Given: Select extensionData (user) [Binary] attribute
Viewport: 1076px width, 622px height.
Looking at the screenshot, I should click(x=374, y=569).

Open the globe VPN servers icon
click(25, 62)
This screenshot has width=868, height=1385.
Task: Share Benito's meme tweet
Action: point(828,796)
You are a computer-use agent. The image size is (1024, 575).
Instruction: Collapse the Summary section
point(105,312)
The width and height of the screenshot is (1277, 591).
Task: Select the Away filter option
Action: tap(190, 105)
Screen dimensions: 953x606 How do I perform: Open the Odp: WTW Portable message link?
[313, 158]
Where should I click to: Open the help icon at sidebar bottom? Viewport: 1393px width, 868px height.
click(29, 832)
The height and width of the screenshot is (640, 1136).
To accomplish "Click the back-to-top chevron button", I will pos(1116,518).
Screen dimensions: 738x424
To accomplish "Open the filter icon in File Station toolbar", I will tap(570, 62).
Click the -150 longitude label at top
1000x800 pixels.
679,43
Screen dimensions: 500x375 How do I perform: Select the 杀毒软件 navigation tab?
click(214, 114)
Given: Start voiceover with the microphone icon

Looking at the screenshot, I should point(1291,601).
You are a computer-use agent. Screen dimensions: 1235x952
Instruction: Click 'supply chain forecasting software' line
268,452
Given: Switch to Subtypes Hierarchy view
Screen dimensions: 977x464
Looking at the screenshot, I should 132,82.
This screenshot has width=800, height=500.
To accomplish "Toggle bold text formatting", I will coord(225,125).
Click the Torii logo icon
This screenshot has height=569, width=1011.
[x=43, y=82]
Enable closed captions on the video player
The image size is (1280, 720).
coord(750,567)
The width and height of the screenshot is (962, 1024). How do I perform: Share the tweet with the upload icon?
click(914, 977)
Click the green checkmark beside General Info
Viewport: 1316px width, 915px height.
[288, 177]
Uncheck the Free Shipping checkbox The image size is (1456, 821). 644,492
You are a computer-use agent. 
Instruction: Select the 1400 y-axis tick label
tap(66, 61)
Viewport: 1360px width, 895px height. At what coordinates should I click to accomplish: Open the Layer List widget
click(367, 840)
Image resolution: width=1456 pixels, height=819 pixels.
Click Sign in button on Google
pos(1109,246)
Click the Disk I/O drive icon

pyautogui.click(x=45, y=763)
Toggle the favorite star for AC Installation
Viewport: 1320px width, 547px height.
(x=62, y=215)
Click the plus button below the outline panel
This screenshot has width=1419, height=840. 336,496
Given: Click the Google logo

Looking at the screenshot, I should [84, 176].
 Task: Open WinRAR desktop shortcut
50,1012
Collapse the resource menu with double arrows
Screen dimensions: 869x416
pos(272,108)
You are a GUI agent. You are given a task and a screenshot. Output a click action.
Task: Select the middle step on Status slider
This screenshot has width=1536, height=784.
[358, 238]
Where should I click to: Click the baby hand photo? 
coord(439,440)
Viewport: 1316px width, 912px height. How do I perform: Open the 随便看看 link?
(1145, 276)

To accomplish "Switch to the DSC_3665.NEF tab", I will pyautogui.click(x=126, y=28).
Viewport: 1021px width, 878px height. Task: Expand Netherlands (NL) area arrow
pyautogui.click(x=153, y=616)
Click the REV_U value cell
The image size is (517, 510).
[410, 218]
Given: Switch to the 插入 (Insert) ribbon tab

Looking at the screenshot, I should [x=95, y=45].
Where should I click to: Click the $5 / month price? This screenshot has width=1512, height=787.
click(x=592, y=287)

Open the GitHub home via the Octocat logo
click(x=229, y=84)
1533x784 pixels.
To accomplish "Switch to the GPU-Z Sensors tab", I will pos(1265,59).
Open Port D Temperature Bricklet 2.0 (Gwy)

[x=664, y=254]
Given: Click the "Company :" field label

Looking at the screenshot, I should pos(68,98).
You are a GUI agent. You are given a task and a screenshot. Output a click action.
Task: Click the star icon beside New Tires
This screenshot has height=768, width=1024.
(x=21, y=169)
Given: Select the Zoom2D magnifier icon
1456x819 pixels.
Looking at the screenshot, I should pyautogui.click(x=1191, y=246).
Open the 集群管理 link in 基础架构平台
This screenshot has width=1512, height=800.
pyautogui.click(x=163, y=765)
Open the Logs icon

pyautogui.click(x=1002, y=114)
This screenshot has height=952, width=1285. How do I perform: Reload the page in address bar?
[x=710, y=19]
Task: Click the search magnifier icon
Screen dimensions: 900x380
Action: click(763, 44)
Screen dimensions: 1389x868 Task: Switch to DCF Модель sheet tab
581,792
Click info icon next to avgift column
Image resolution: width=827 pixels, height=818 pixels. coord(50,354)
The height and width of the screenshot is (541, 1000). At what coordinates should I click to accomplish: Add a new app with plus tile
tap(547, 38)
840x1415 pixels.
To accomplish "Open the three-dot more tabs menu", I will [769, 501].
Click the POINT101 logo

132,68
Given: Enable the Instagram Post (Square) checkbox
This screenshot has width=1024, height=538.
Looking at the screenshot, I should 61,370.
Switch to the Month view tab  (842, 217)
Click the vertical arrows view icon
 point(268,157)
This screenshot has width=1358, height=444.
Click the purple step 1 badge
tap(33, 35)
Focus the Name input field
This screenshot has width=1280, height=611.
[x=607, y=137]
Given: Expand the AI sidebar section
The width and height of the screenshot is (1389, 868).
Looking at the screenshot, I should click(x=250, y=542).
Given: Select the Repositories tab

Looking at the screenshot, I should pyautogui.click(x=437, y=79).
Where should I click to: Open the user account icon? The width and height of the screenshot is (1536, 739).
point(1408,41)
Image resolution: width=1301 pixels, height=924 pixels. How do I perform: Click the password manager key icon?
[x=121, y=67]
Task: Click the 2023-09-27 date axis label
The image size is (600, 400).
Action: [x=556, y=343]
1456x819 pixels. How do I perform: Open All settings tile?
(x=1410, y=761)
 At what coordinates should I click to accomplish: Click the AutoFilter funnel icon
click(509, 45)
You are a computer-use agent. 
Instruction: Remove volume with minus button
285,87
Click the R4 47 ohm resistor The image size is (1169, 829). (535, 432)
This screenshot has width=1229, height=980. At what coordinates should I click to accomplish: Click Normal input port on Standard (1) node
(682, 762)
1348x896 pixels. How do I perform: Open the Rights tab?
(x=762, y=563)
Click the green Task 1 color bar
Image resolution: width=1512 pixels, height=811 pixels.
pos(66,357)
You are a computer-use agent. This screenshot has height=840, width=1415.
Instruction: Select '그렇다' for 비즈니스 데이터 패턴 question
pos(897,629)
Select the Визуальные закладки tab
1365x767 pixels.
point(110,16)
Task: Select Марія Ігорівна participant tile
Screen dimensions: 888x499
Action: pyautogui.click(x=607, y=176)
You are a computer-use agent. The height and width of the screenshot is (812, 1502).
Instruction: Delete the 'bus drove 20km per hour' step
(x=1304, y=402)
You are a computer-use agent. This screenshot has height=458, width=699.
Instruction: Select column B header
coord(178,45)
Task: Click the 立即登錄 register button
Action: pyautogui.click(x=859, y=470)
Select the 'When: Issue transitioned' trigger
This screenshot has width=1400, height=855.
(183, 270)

══════════════════════════════

■ **Task details**:
Format the records above as a numbered list, with one line per item and no blank lines.

■ **Task solution**:
1. Given: Select extensionData (user) [Binary] attribute
2. Viewport: 1076px width, 622px height.
3. Looking at the screenshot, I should click(x=374, y=569).
4. Open the globe VPN servers icon
5. click(25, 62)
6. This screenshot has width=868, height=1385.
7. Task: Share Benito's meme tweet
8. Action: point(828,796)
9. You are a computer-use agent. The image size is (1024, 575).
10. Instruction: Collapse the Summary section
11. point(105,312)
12. The width and height of the screenshot is (1277, 591).
13. Task: Select the Away filter option
14. Action: tap(190, 105)
15. Screen dimensions: 953x606 How do I perform: Open the Odp: WTW Portable message link?
16. [313, 158]
17. Where should I click to: Open the help icon at sidebar bottom? Viewport: 1393px width, 868px height.
18. click(29, 832)
19. The height and width of the screenshot is (640, 1136).
20. To accomplish "Click the back-to-top chevron button", I will pos(1116,518).
21. Screen dimensions: 738x424
22. To accomplish "Open the filter icon in File Station toolbar", I will tap(570, 62).
23. Click the -150 longitude label at top
24. 1000x800 pixels.
25. 679,43
26. Screen dimensions: 500x375 How do I perform: Select the 杀毒软件 navigation tab?
27. click(214, 114)
28. Given: Start voiceover with the microphone icon
29. Looking at the screenshot, I should point(1291,601).
30. You are a computer-use agent. Screen dimensions: 1235x952
31. Instruction: Click 'supply chain forecasting software' line
32. 268,452
33. Given: Switch to Subtypes Hierarchy view
34. Screen dimensions: 977x464
35. Looking at the screenshot, I should 132,82.
36. This screenshot has width=800, height=500.
37. To accomplish "Toggle bold text formatting", I will coord(225,125).
38. Click the Torii logo icon
39. This screenshot has height=569, width=1011.
40. [x=43, y=82]
41. Enable closed captions on the video player
42. The image size is (1280, 720).
43. coord(750,567)
44. The width and height of the screenshot is (962, 1024). How do I perform: Share the tweet with the upload icon?
45. click(914, 977)
46. Click the green checkmark beside General Info
47. Viewport: 1316px width, 915px height.
48. [288, 177]
49. Uncheck the Free Shipping checkbox The image size is (1456, 821). 644,492
50. You are a computer-use agent. 
51. Instruction: Select the 1400 y-axis tick label
52. tap(66, 61)
53. Viewport: 1360px width, 895px height. At what coordinates should I click to accomplish: Open the Layer List widget
54. click(367, 840)
55. Image resolution: width=1456 pixels, height=819 pixels.
56. Click Sign in button on Google
57. pos(1109,246)
58. Click the Disk I/O drive icon
59. pyautogui.click(x=45, y=763)
60. Toggle the favorite star for AC Installation
61. Viewport: 1320px width, 547px height.
62. (x=62, y=215)
63. Click the plus button below the outline panel
64. This screenshot has width=1419, height=840. 336,496
65. Given: Click the Google logo
66. Looking at the screenshot, I should [84, 176].
67.  Task: Open WinRAR desktop shortcut
68. 50,1012
69. Collapse the resource menu with double arrows
70. Screen dimensions: 869x416
71. pos(272,108)
72. You are a GUI agent. You are given a task and a screenshot. Output a click action.
73. Task: Select the middle step on Status slider
74. This screenshot has width=1536, height=784.
75. [358, 238]
76. Where should I click to: Click the baby hand photo? 
77. coord(439,440)
78. Viewport: 1316px width, 912px height. How do I perform: Open the 随便看看 link?
79. (1145, 276)
80. To accomplish "Switch to the DSC_3665.NEF tab", I will pyautogui.click(x=126, y=28).
81. Viewport: 1021px width, 878px height. Task: Expand Netherlands (NL) area arrow
82. pyautogui.click(x=153, y=616)
83. Click the REV_U value cell
84. The image size is (517, 510).
85. [410, 218]
86. Given: Switch to the 插入 (Insert) ribbon tab
87. Looking at the screenshot, I should [x=95, y=45].
88. Where should I click to: Click the $5 / month price? This screenshot has width=1512, height=787.
89. click(x=592, y=287)
90. Open the GitHub home via the Octocat logo
91. click(x=229, y=84)
92. 1533x784 pixels.
93. To accomplish "Switch to the GPU-Z Sensors tab", I will pos(1265,59).
94. Open Port D Temperature Bricklet 2.0 (Gwy)
95. [x=664, y=254]
96. Given: Click the "Company :" field label
97. Looking at the screenshot, I should pos(68,98).
98. You are a GUI agent. You are given a task and a screenshot. Output a click action.
99. Task: Click the star icon beside New Tires
100. This screenshot has height=768, width=1024.
101. (x=21, y=169)
102. Given: Select the Zoom2D magnifier icon
103. 1456x819 pixels.
104. Looking at the screenshot, I should pyautogui.click(x=1191, y=246).
105. Open the 集群管理 link in 基础架构平台
106. This screenshot has width=1512, height=800.
107. pyautogui.click(x=163, y=765)
108. Open the Logs icon
109. pyautogui.click(x=1002, y=114)
110. This screenshot has height=952, width=1285. How do I perform: Reload the page in address bar?
111. [x=710, y=19]
112. Task: Click the search magnifier icon
113. Screen dimensions: 900x380
114. Action: click(763, 44)
115. Screen dimensions: 1389x868 Task: Switch to DCF Модель sheet tab
116. 581,792
117. Click info icon next to avgift column
118. Image resolution: width=827 pixels, height=818 pixels. coord(50,354)
119. The height and width of the screenshot is (541, 1000). At what coordinates should I click to accomplish: Add a new app with plus tile
120. tap(547, 38)
121. 840x1415 pixels.
122. To accomplish "Open the three-dot more tabs menu", I will [769, 501].
123. Click the POINT101 logo
124. 132,68
125. Given: Enable the Instagram Post (Square) checkbox
126. This screenshot has width=1024, height=538.
127. Looking at the screenshot, I should 61,370.
128. Switch to the Month view tab  (842, 217)
129. Click the vertical arrows view icon
130.  point(268,157)
131. This screenshot has width=1358, height=444.
132. Click the purple step 1 badge
133. tap(33, 35)
134. Focus the Name input field
135. This screenshot has width=1280, height=611.
136. [x=607, y=137]
137. Given: Expand the AI sidebar section
138. The width and height of the screenshot is (1389, 868).
139. Looking at the screenshot, I should click(x=250, y=542).
140. Given: Select the Repositories tab
141. Looking at the screenshot, I should pyautogui.click(x=437, y=79).
142. Where should I click to: Open the user account icon? The width and height of the screenshot is (1536, 739).
143. point(1408,41)
144. Image resolution: width=1301 pixels, height=924 pixels. How do I perform: Click the password manager key icon?
145. [x=121, y=67]
146. Task: Click the 2023-09-27 date axis label
147. The image size is (600, 400).
148. Action: [x=556, y=343]
149. 1456x819 pixels. How do I perform: Open All settings tile?
150. (x=1410, y=761)
151.  At what coordinates should I click to accomplish: Click the AutoFilter funnel icon
152. click(509, 45)
153. You are a computer-use agent. 
154. Instruction: Remove volume with minus button
155. 285,87
156. Click the R4 47 ohm resistor The image size is (1169, 829). (535, 432)
157. This screenshot has width=1229, height=980. At what coordinates should I click to accomplish: Click Normal input port on Standard (1) node
158. (682, 762)
159. 1348x896 pixels. How do I perform: Open the Rights tab?
160. (x=762, y=563)
161. Click the green Task 1 color bar
162. Image resolution: width=1512 pixels, height=811 pixels.
163. pos(66,357)
164. You are a computer-use agent. This screenshot has height=840, width=1415.
165. Instruction: Select '그렇다' for 비즈니스 데이터 패턴 question
166. pos(897,629)
167. Select the Визуальные закладки tab
168. 1365x767 pixels.
169. point(110,16)
170. Task: Select Марія Ігорівна participant tile
171. Screen dimensions: 888x499
172. Action: pyautogui.click(x=607, y=176)
173. You are a computer-use agent. The height and width of the screenshot is (812, 1502).
174. Instruction: Delete the 'bus drove 20km per hour' step
175. (x=1304, y=402)
176. You are a computer-use agent. This screenshot has height=458, width=699.
177. Instruction: Select column B header
178. coord(178,45)
179. Task: Click the 立即登錄 register button
180. Action: pyautogui.click(x=859, y=470)
181. Select the 'When: Issue transitioned' trigger
182. This screenshot has width=1400, height=855.
183. (183, 270)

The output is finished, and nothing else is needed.